By Song Minh   November 29, 2021 | 04:38 am PT
Pandemic could worsen human trafficking in Vietnam
A Vietnamese woman who was rescued in 2018 after being sold to China. Photo by AFP/Manan Vatsyayana
The Covid-19 pandemic may step up human trafficking in Vietnam as people take risks to get life-changing opportunities abroad, the International Organization for Migration in Vietnam warns.

At a Monday conference to review the result of the Tackling Modern Slavery in Vietnam (TMSV) project, Park Mihyung, IOM Vietnam’s Chief of Mission, said Covid-19 has worsened poverty and severely impacted vulnerable communities, leading to a possible increase in human trafficking.

The project revealed that Vietnamese are the third likeliest victims of modern slavery in the U.K., with around 800 such people detected between 2009 and 2020. Most of them came from northern or north-central Vietnam.
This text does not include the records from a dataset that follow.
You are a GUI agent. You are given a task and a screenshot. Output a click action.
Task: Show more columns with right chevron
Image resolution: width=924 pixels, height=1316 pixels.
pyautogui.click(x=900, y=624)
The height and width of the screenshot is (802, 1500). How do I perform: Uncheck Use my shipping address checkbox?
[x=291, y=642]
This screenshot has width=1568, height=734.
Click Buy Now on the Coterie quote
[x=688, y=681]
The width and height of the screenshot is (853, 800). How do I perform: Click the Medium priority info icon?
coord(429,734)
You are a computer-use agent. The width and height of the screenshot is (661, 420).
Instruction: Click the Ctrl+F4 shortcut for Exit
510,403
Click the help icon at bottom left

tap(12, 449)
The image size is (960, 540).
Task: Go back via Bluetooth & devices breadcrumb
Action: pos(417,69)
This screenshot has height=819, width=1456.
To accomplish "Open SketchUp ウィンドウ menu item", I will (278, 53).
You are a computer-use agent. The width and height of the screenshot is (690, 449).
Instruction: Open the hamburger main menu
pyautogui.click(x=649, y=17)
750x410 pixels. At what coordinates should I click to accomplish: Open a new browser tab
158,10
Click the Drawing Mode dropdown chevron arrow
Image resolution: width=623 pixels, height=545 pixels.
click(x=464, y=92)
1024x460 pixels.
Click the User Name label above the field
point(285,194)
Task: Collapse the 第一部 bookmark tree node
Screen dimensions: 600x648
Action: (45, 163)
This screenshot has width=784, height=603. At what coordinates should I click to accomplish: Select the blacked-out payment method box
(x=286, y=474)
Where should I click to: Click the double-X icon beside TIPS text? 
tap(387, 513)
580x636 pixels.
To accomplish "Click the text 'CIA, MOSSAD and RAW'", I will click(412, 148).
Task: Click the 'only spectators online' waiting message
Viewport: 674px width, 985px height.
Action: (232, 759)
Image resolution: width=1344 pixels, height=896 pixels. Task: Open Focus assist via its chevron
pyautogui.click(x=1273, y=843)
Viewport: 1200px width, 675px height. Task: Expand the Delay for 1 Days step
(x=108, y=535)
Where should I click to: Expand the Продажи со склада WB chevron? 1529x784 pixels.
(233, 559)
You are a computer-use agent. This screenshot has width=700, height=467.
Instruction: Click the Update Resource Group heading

People are much more likely to become victims of labor and sexual exploitations as economic prospects worsen, Park said.

Illegal migrations may also increase due to the Covid-19 pandemic, a representative of the Ministry of Public Security said at the conference. Some people who find it difficult to get a job in Vietnam will think of seeking opportunities in more developed countries through illegal migration, the rep said.

The conference to review the TMSV project was organized by the public security ministry and the IOM. The project had been approved by the ministry in 2019 under an anti-slavery memorandum of understanding between Vietnam and the U.K.